▶ [WORK TO BE COMPLETED]
Repeat each line of the records below exactly.
** Opening SUPPLIED MATERIAL block **
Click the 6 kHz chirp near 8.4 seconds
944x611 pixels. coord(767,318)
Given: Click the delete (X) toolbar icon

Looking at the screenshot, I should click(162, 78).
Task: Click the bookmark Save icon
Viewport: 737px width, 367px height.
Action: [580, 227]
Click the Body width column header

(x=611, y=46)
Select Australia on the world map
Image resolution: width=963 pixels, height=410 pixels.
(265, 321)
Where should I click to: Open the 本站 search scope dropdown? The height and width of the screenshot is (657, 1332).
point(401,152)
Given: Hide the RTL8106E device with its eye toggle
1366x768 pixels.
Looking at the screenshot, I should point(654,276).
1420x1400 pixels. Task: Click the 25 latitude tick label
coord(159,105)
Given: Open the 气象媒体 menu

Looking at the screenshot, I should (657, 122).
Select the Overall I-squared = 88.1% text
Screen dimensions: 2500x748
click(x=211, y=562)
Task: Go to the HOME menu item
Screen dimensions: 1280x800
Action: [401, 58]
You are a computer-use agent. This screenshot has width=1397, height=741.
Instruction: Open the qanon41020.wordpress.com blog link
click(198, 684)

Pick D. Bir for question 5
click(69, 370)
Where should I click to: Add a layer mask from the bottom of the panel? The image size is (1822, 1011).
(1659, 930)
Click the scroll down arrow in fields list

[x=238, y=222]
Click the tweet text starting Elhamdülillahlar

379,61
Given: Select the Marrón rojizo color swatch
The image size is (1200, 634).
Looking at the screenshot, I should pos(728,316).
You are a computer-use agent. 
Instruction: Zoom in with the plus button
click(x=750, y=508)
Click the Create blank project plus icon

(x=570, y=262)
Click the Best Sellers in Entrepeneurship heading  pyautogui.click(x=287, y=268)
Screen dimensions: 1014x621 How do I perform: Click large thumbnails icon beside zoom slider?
** Closing SUPPLIED MATERIAL block **
▶ [EXERCISE RESPONSE]
Click the 6 kHz chirp near 8.4 seconds
944x611 pixels. coord(767,318)
Given: Click the delete (X) toolbar icon

Looking at the screenshot, I should click(162, 78).
Task: Click the bookmark Save icon
Viewport: 737px width, 367px height.
Action: [580, 227]
Click the Body width column header

(x=611, y=46)
Select Australia on the world map
Image resolution: width=963 pixels, height=410 pixels.
(265, 321)
Where should I click to: Open the 本站 search scope dropdown? The height and width of the screenshot is (657, 1332).
point(401,152)
Given: Hide the RTL8106E device with its eye toggle
1366x768 pixels.
Looking at the screenshot, I should point(654,276).
1420x1400 pixels. Task: Click the 25 latitude tick label
coord(159,105)
Given: Open the 气象媒体 menu

Looking at the screenshot, I should (657, 122).
Select the Overall I-squared = 88.1% text
Screen dimensions: 2500x748
click(x=211, y=562)
Task: Go to the HOME menu item
Screen dimensions: 1280x800
Action: [401, 58]
You are a computer-use agent. This screenshot has width=1397, height=741.
Instruction: Open the qanon41020.wordpress.com blog link
click(198, 684)

Pick D. Bir for question 5
click(69, 370)
Where should I click to: Add a layer mask from the bottom of the panel? The image size is (1822, 1011).
(1659, 930)
Click the scroll down arrow in fields list

[x=238, y=222]
Click the tweet text starting Elhamdülillahlar

379,61
Given: Select the Marrón rojizo color swatch
The image size is (1200, 634).
Looking at the screenshot, I should pos(728,316).
You are a computer-use agent. 
Instruction: Zoom in with the plus button
click(x=750, y=508)
Click the Create blank project plus icon

(x=570, y=262)
Click the Best Sellers in Entrepeneurship heading  pyautogui.click(x=287, y=268)
Screen dimensions: 1014x621 How do I perform: Click large thumbnails icon beside zoom slider?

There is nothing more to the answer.